Stevenson, a Delaware native, was joined by a crowd of anti–death penalty supporters. The group awaited an afternoon vote by the state house of representatives that could make Delaware the 20th state to repeal capital punishment. The bill had been blocked in the house judiciary committee for the second time in two years after passing the senate in April, but Rep. Larry Mitchell, the Democrat who chairs the committee and who opposes the bill, relented and released it for a full hearing. Mitchell told Delaware Online that he believed the issue deserved a hearing in spite of his opposition.

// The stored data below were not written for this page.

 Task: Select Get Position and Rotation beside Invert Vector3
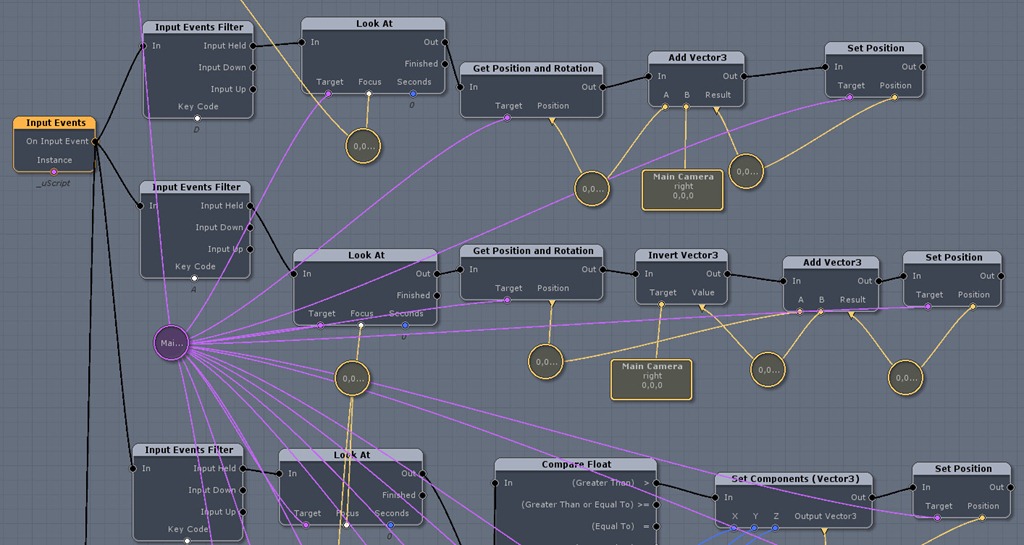pyautogui.click(x=532, y=251)
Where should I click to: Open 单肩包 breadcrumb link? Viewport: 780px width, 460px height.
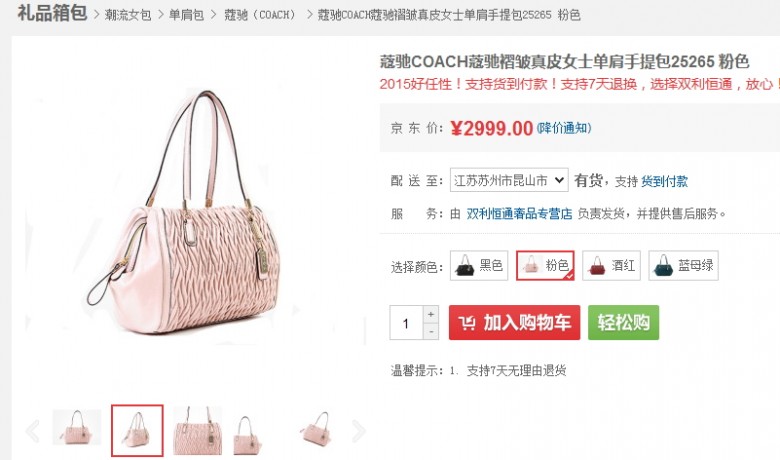(187, 15)
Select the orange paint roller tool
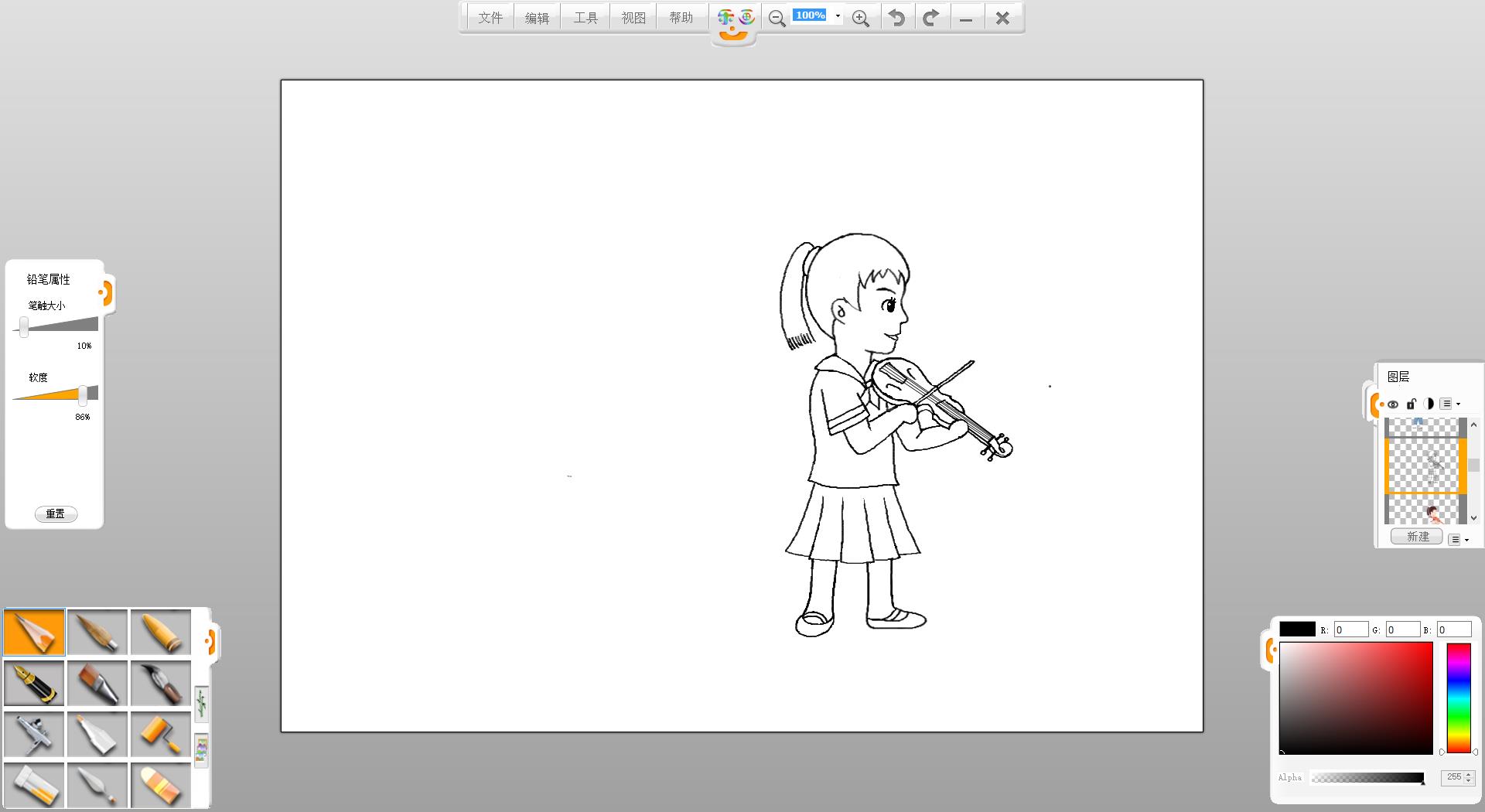Viewport: 1485px width, 812px height. [161, 735]
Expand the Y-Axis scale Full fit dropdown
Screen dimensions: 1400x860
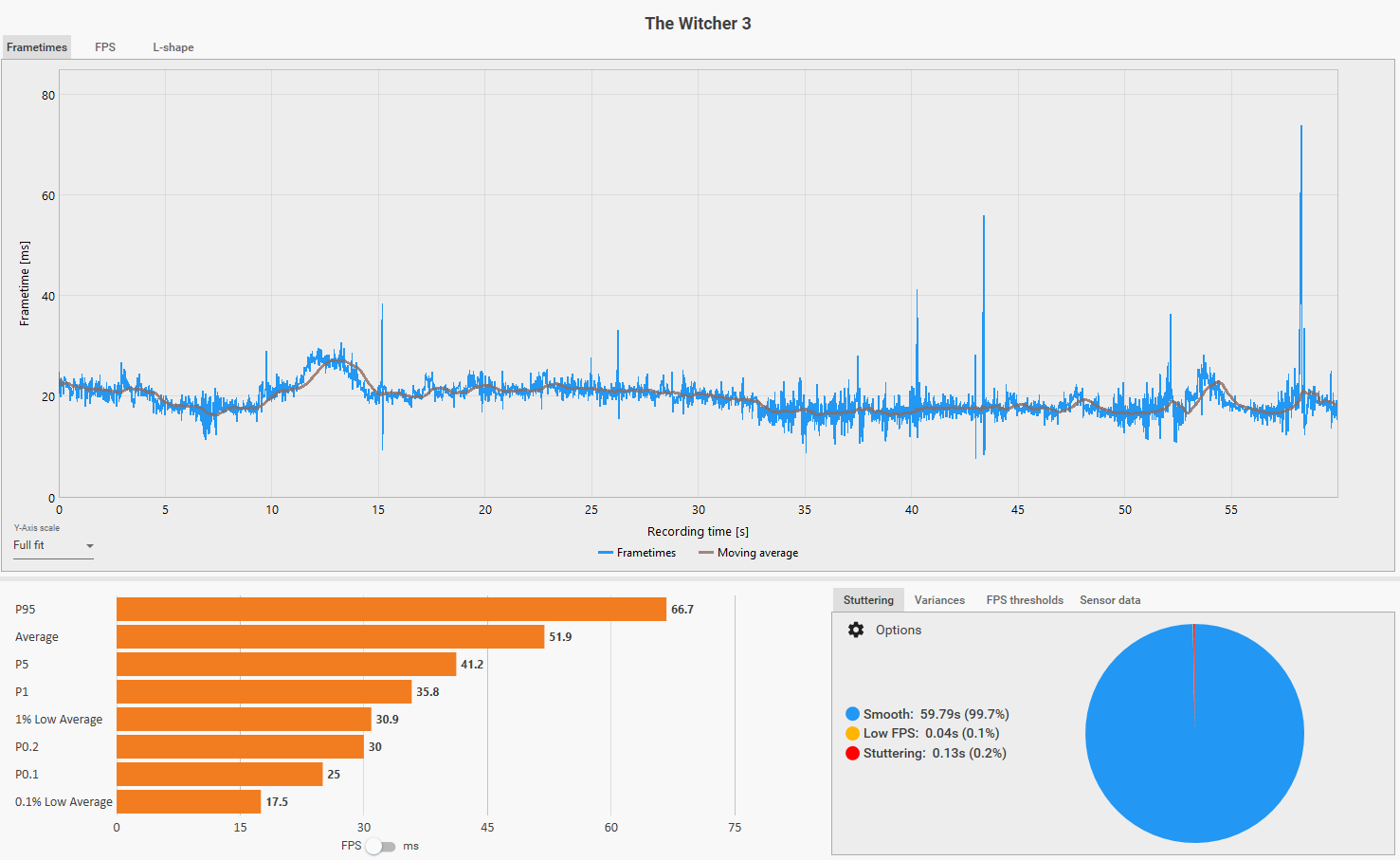(53, 546)
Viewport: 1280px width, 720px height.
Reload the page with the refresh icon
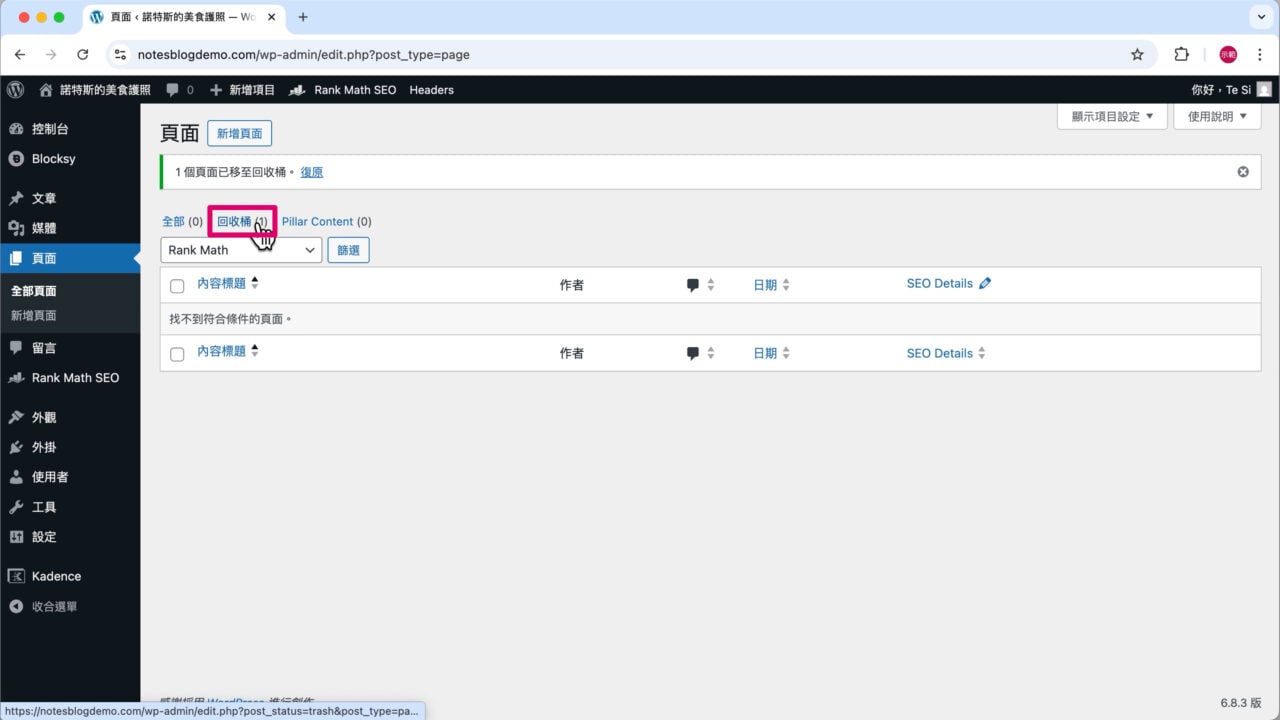click(x=83, y=55)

In May, Gov. Jack Markell said he wouldn’t hesitate to sign the bill into law if it passed, describing the death penalty as an “instrument of imperfect justice,” according to Delaware Online. The state’s supreme court has overturned three death row convictions in the past two years, citing prosecutorial misconduct and failures by state-appointed defense counsel.
Delaware’s progress toward abolishment reflects a broader national shift away from capital punishment. Since 1996, public support for the death penalty in the U.S. has fallen by 20 percent, according to the Pew Research Center. As that support has fallen, so have the number of new death sentences. In 1994, three hundred new death sentences were assigned, and in 2013 the number of new sentences dropped to 83.
“It’s not like people are swimming against the tide,” Diann Rust-Tierney, executive director of the National Coalition to Abolish the Death Penalty, told TakePart. “What’s happening [in Delaware] is following the course of what’s happening in other states.”
In Kansas on Thursday, a group of bipartisan legislators and activists gathered at the state capitol to rally for repeal legislation introduced on Jan. 22. Floyd Bledsoe, exonerated after spending 16 years in a Kansas prison for a murder he didn’t commit, told the crowd that the state’s death penalty must end because “tomorrow it might be too late for one person.”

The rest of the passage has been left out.